Starlight tuned the rest out. She wasn't here. She was back in Hollow Shades. She was nine years old. She had a horn that was normal. Magic that was normal. Worries that were normal. A mother that wasn't her first loss, who worried a tad too much, and called her "Grapelight" because she was, "a little pink grape always ready to burst," because of how many nosebleeds and boo-boos she'd sustained as a filly.

She wasn't here, in this reality of her own making. Starlight Glimmer was still playing Dragon Pit with Sunburst.


"That's it!" A small gust of air blew Trixie's mane aside. "I'm going nuts, sitting on somethin' like this!"

Trixie swallowed, combing her mane and any notions of snapping aside. "How many times must I tell you," she wondered, eyes rolling up toward Rainbow Dash, "to let Starlight make this decision for herself? Do you really want to be the one responsible for making it worse?"

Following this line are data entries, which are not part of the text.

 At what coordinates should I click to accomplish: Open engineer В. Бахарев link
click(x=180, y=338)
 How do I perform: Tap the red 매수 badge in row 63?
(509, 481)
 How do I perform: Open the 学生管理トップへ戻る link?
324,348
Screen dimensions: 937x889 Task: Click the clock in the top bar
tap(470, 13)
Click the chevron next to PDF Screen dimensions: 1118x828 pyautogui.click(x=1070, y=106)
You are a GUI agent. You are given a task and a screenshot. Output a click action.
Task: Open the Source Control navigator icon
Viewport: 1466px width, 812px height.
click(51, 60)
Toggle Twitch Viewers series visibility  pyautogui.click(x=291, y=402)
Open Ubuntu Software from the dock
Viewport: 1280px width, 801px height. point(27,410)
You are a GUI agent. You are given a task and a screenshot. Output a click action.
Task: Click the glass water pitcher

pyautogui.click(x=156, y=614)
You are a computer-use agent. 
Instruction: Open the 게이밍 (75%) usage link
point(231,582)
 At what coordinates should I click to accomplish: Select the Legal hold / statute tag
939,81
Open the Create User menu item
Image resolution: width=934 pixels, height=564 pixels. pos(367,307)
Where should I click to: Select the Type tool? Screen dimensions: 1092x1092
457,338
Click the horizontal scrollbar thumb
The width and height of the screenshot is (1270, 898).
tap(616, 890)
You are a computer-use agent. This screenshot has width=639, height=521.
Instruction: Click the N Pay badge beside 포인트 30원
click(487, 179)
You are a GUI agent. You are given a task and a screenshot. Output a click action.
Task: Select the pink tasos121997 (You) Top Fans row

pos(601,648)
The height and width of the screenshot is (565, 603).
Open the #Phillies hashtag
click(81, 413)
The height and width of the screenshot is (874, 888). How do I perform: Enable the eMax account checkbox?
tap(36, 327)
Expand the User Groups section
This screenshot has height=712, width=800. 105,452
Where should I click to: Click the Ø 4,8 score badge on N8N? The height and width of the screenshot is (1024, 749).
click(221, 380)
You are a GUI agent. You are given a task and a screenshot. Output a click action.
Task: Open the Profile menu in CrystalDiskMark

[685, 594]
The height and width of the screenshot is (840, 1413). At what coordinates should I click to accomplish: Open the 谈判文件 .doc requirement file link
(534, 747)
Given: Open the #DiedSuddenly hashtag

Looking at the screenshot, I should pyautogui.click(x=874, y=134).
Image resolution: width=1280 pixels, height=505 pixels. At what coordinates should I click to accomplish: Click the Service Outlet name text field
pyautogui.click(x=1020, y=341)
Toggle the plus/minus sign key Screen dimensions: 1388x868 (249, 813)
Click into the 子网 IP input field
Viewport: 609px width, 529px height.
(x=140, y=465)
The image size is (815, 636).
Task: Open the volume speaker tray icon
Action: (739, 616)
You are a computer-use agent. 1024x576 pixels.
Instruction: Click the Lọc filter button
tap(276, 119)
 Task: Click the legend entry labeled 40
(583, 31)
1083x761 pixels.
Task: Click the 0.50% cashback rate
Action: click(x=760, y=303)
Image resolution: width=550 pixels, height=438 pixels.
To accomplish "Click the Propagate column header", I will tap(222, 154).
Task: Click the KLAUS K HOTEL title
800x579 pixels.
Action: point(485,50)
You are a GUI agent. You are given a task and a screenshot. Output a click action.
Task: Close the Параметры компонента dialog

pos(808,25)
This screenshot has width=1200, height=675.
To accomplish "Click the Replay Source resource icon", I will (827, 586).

Rainbow inhaled sharply but choked suddenly, her ears wilting, gaze falling aside. "No," she mumbled. "Obviously I don't. But are we really at the point where we're second guessing every move we make? Letting 'maybes' and whatnot scare us from doing what's best?"

The irony of Trixie being the one to exercise caution was not lost on her, despite her whole heart writhing, crying out to agree, to get out of here, to let Twilight know what had happened because this was impossible and unnatural and Starlight, in no way, could have intended for that to have happened.

...Right? She... She wasn't practicing magic on the side, lying to Trixie, was she?

Trixie crammed those thoughts down, stomping them to a paper-thin pancake and burying them deep with just a single thought, and a sure smile on the outside. "Unfortunately, yes," she said lightly, knowingly, ever the brilliant actress. It's all for Starlight.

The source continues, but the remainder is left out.